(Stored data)
□ □ □ □ □

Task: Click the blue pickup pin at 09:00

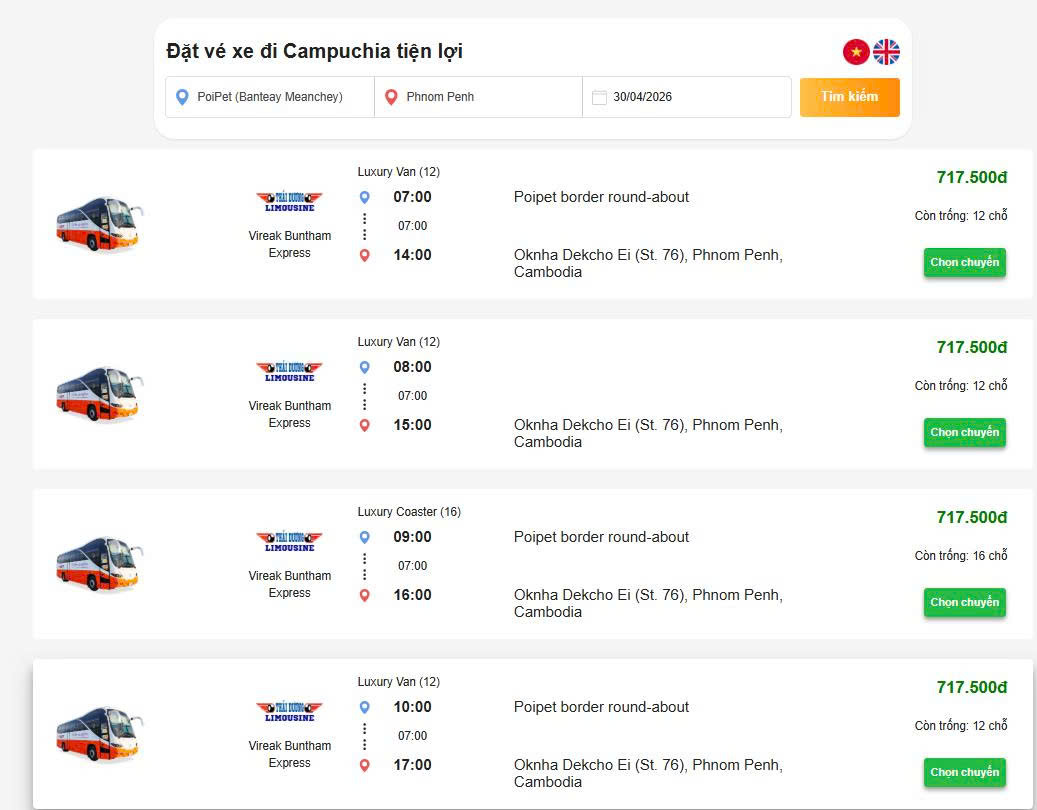Action: pos(365,537)
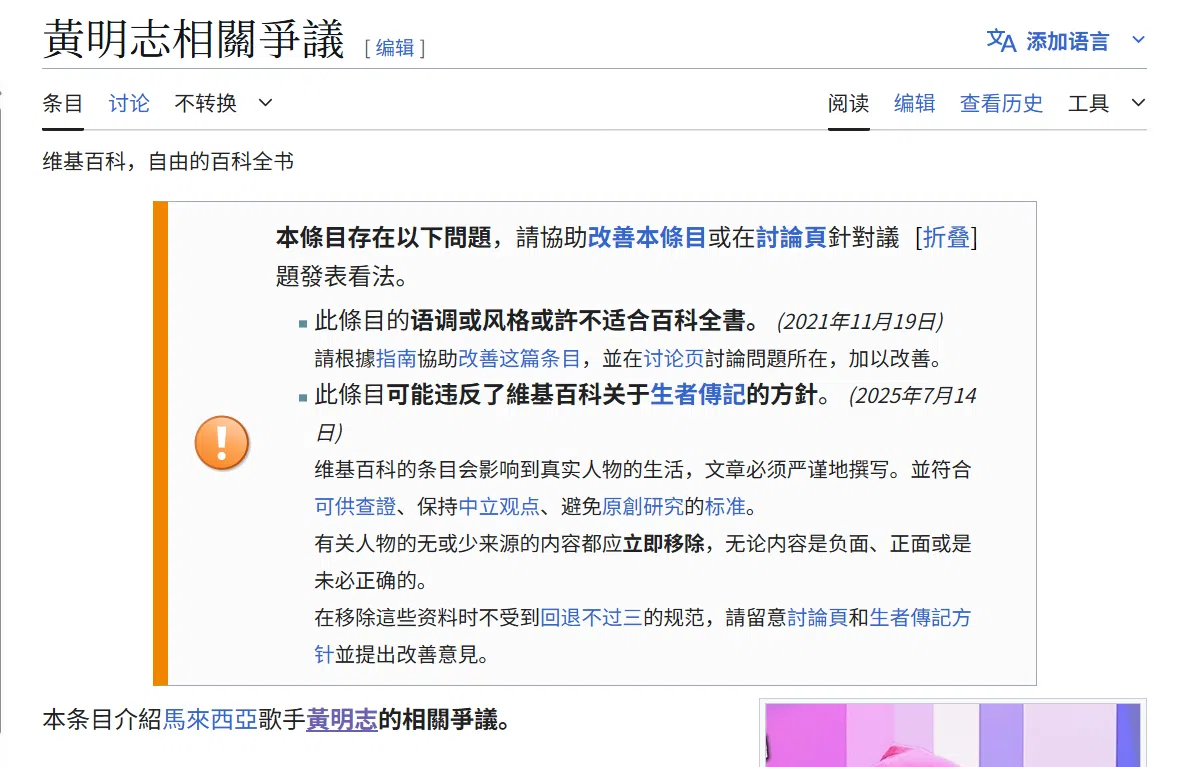The height and width of the screenshot is (767, 1177).
Task: Switch to the 讨论 tab
Action: (128, 103)
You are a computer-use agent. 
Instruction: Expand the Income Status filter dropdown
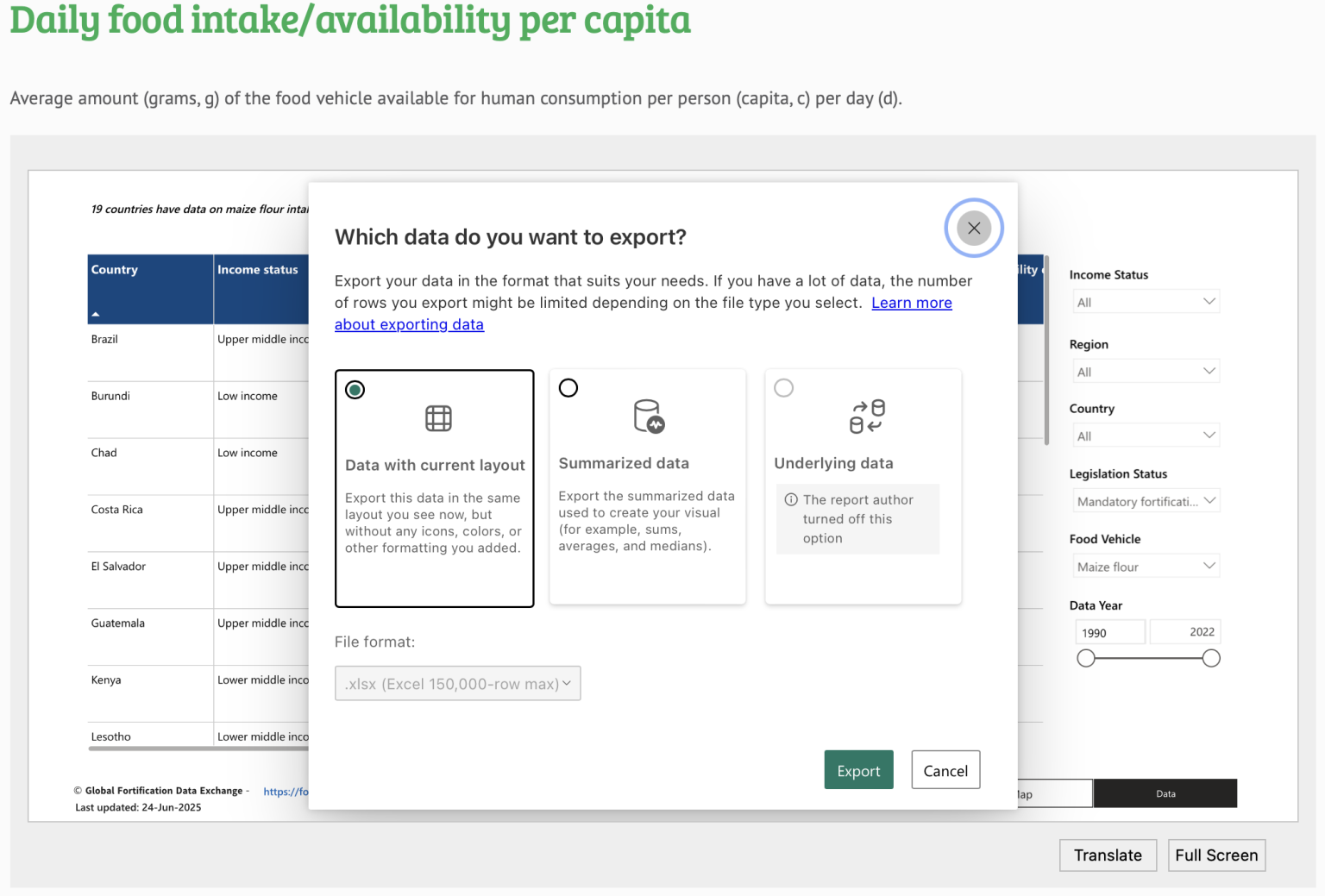pos(1146,302)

□ □ □ □ □

Copy the lines of the records, beginning where the line containing "You are a computer-use agent." appears and continuing through the final line, exactly and with no pictures.

You are a computer-use agent. 
Instruction: Expand the Income Status filter dropdown
pos(1146,302)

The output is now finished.